__Required work__: Reproduce the records word for word, starting with the line that contains "Where should I" and going on through the last line of the records, with both of those lines included. Leave the pictures out of your answer.

# # # # # # #

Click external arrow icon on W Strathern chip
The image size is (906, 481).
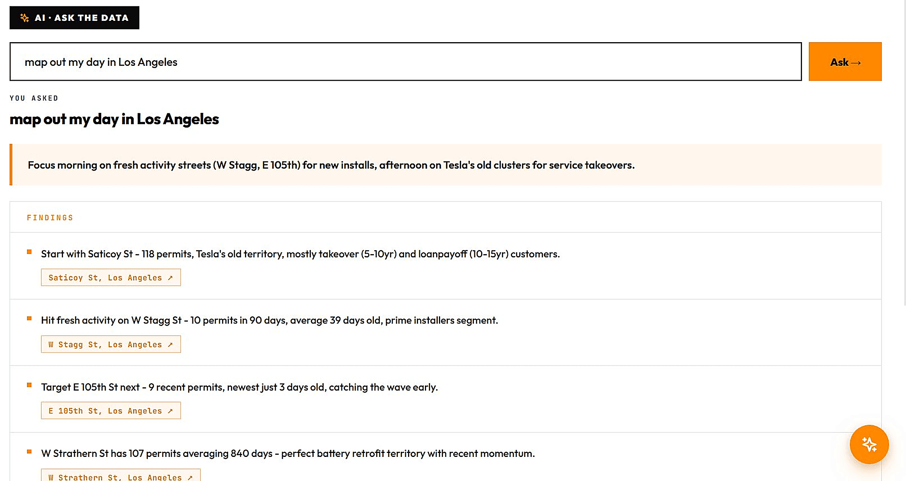[190, 477]
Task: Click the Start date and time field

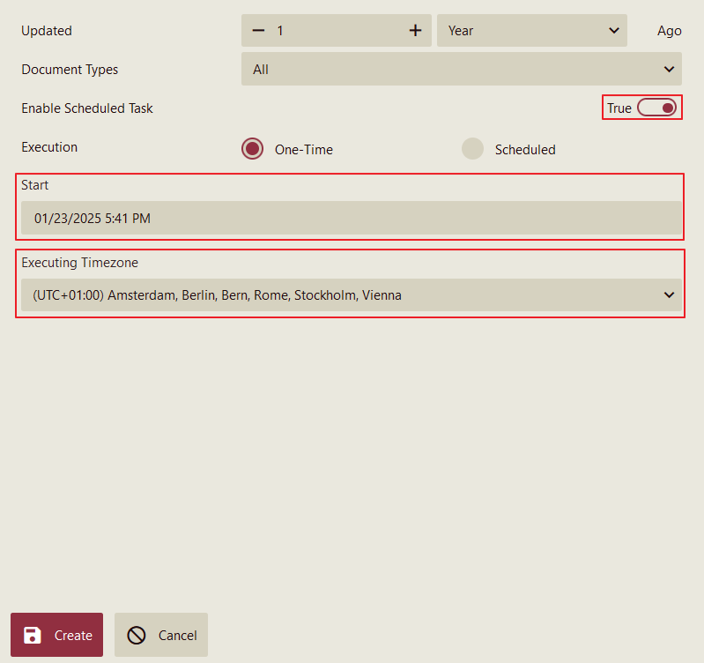Action: click(350, 218)
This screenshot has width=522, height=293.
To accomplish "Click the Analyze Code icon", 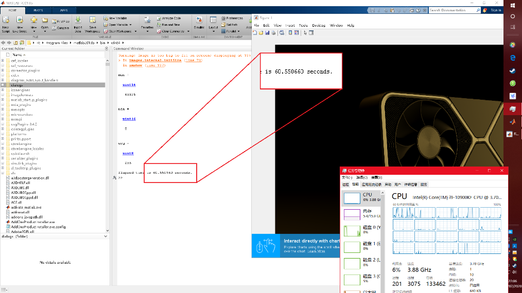I will [159, 18].
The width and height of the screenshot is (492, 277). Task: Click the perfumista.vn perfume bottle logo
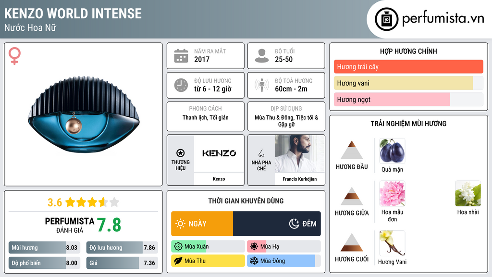pos(386,19)
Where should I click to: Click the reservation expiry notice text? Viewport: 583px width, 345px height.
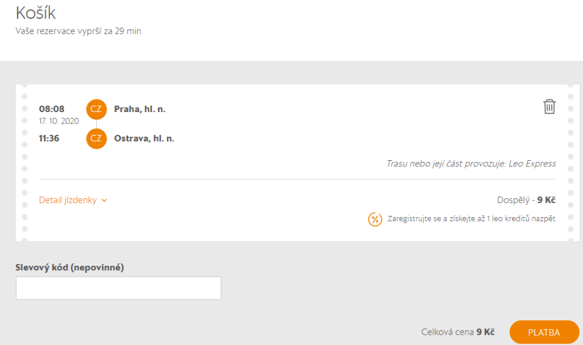[x=79, y=31]
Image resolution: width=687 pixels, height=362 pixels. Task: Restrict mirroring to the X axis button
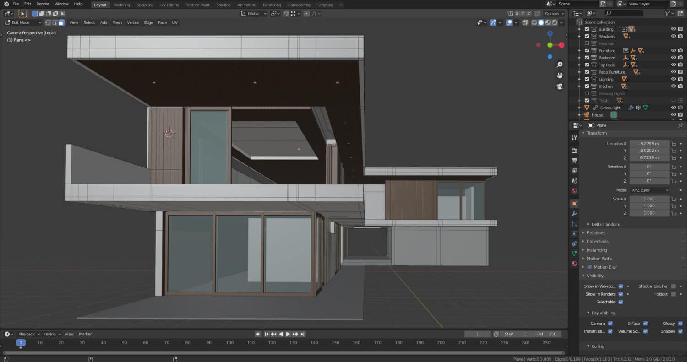(517, 13)
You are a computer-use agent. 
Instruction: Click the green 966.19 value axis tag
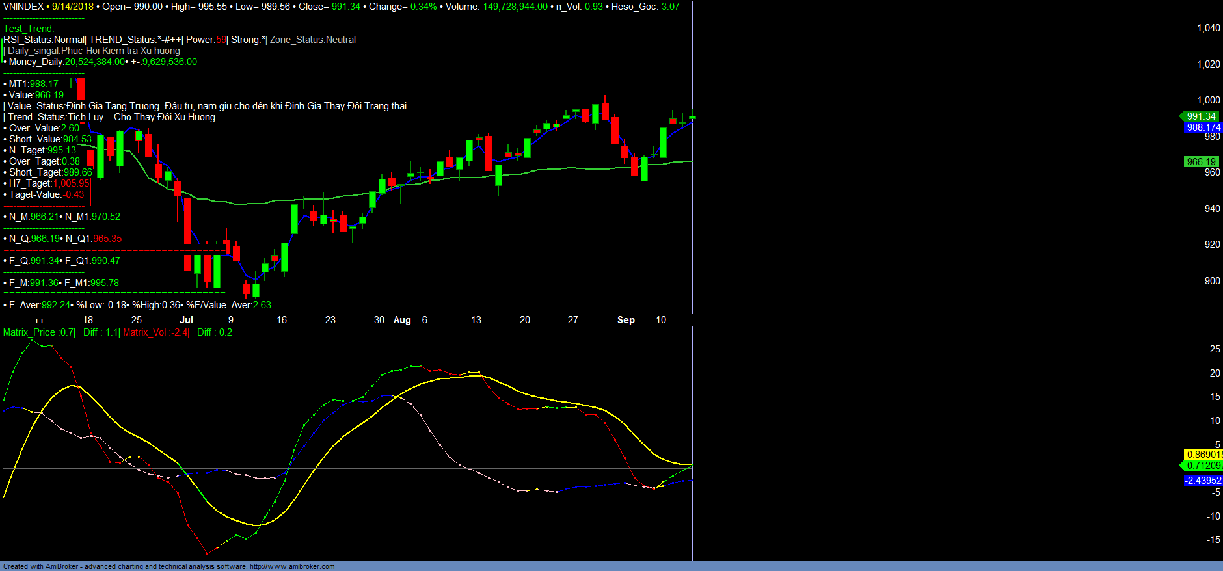click(x=1201, y=162)
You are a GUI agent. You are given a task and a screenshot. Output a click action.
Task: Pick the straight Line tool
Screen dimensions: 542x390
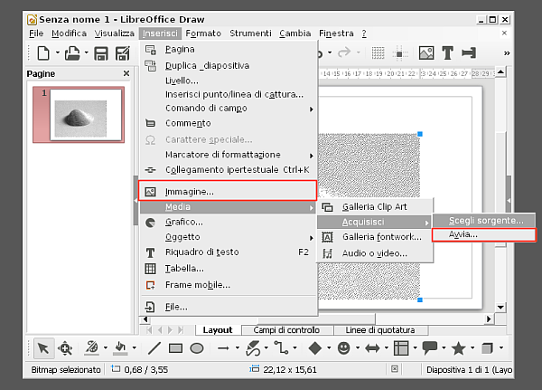click(154, 347)
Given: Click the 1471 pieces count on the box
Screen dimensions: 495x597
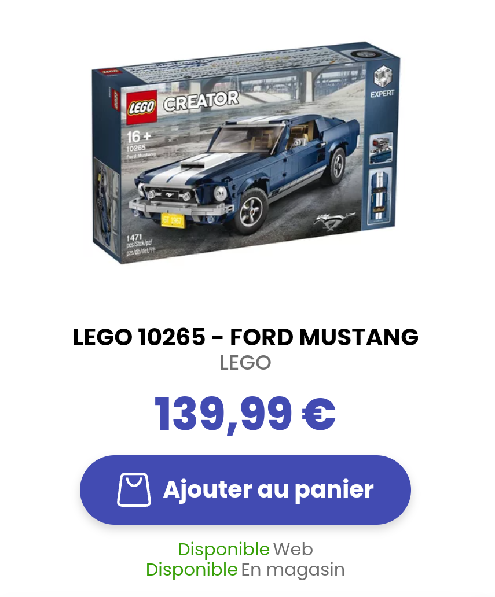Looking at the screenshot, I should coord(135,238).
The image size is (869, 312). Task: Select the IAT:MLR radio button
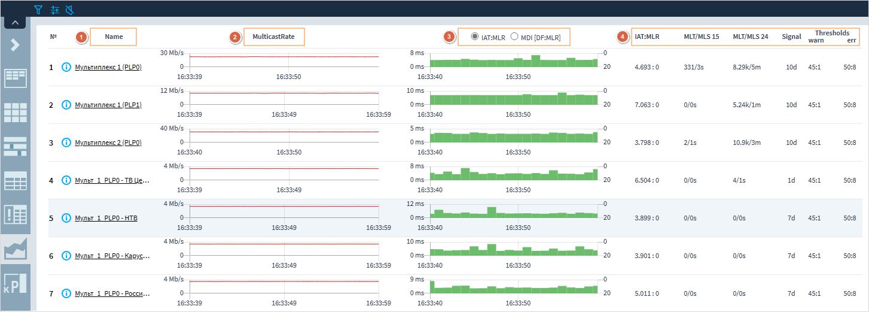[475, 37]
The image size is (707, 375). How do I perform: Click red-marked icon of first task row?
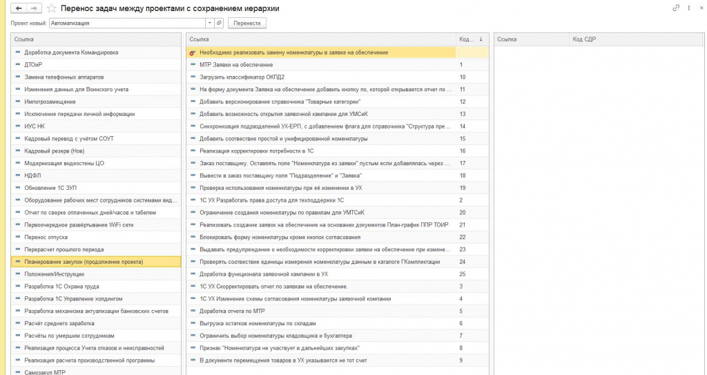[192, 52]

# # # # # # #

__Finished exercise__:
Where should I click to: Click the reservation expiry notice text? Viewport: 583px width, 345px height.
[x=79, y=31]
Image resolution: width=687 pixels, height=362 pixels. Task: Restrict mirroring to the X axis button
(517, 13)
You are a computer-use agent. 
Instruction: Click the green 966.19 value axis tag
click(x=1201, y=162)
You are a GUI agent. You are given a task and a screenshot. Output a click action.
Task: Pick the straight Line tool
Screen dimensions: 542x390
click(154, 347)
Given: Click the 1471 pieces count on the box
Screen dimensions: 495x597
Looking at the screenshot, I should coord(135,238).
The image size is (869, 312). Task: Select the IAT:MLR radio button
[475, 37]
The image size is (707, 375). How do I perform: Click red-marked icon of first task row?
[192, 52]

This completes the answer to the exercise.